Текст для чтения:

☆ ☆ ☆ ☆

Две жизни белого папуаса

Какое это чудо- Радио "Звезда"
Днём его мало кто слушает, занятые делами, да и не отличается оно особо в эти часы от других радиоголосов- те же события и последние известия.
Но с 21 часа и до утра начинаются чередующиеся художественные чтения романов, повестей, рассказов- от классики- до современности
Под них и засыпаешь, без снотворных, а проснувшись среди ночи- не считаешь минуты бессонья, а вновь слушаешь прекрасных дикторов, даже сожалея потом, что уснул на чём- то интересном.
И вот, после прочтения очередной главы "Войны и мира"- началось захватывающее чтения о путешествиях Миклухо- Маклая. И хотя много читал о нём и отчёты самого исследователя- полным откровением была книга неизвестного мне автора.
С сожалением(находясь месяц на родине, в Симферополе) сравнил с единственным русским радио "Рэка" в Израиле, где ночные часы заполнены лишь музыкой, чаще такой, что поневоле выключаешь приёмник...
Записав имя автора и название книги- нашёл данные в интернете и надеюсь, что и другим читатели интересно будет ознакомиться с вышеуказанным  произведением

ИЗ ИНТЕРНЕТА
................

Текст книги "Миклухо-Маклай. Две жизни «белого папуаса»"

Автор книги: Даниил Тумаркин



Жанр:    Биографии и мемуары



Текущая страница: 39 (всего у книги 39 страниц)

23 сентября (5 октября) Маргерит простилась с Михаилом – и с Россией – в Кронштадте. Через две недели путешественники прибыли в Лондон, где их любезно встретили старшая сестра Маргерит, вышедшая замуж за брата ее первого мужа, и его родственники. Мария по-прежнему отлично справлялась со своими обязанностями, но Маргерит решила, что она будет «чужой» в Австралии. Поэтому друзья помогли ей нанять бонну-англичанку. Марию пришлось отправить обратно в Россию [994].

☆ ☆ ☆ ☆

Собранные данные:
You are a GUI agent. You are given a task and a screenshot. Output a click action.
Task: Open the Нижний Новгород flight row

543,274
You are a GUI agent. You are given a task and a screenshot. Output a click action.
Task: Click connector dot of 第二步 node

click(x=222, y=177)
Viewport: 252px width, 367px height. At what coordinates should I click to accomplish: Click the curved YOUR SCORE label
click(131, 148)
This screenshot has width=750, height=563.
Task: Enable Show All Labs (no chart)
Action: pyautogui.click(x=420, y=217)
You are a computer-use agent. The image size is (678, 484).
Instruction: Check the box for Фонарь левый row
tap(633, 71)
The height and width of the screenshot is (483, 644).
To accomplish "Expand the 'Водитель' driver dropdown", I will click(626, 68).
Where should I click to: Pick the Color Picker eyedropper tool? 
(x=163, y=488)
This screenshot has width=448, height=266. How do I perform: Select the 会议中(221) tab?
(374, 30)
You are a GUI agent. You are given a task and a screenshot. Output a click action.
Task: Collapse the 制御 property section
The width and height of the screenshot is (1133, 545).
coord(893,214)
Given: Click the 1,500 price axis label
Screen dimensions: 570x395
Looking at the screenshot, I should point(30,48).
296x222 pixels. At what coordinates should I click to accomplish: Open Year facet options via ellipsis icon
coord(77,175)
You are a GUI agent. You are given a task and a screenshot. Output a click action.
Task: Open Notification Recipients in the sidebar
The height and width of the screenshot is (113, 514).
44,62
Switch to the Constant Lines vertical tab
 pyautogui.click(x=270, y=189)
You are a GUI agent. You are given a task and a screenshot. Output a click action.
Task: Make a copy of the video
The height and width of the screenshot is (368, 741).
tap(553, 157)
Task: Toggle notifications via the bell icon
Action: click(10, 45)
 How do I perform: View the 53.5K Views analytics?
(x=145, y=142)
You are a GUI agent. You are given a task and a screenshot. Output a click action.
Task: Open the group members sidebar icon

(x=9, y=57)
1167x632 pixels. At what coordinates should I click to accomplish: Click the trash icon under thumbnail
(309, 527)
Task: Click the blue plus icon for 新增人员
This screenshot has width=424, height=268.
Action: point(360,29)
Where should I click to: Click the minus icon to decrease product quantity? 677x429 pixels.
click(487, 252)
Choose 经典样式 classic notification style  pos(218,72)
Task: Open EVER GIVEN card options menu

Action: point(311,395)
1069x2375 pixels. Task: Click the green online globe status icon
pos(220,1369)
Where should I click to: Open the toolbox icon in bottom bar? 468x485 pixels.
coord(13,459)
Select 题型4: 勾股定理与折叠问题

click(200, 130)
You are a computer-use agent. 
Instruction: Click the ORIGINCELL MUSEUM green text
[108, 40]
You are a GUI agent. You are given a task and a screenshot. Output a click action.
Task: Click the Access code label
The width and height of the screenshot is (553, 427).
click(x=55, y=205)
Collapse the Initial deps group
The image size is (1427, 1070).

☆ ☆ ☆ ☆

Перескажите в виде краткого списка абзац текста, начинающийся словами «23 сентября (5 октября) Маргерит простилась», сохранив его главные факты.

Ответ к заданию:
- 23 сентября (5 октября) Маргерит простилась с Михаилом и с Россией в Кронштадте.
- Через две недели путешественники прибыли в Лондон, где их встретили старшая сестра Маргерит и родственники.
- Мария хорошо справлялась с обязанностями, но Маргерит решила, что в Австралии та будет «чужой».
- Друзья помогли нанять бонну-англичанку, а Марию отправили обратно в Россию.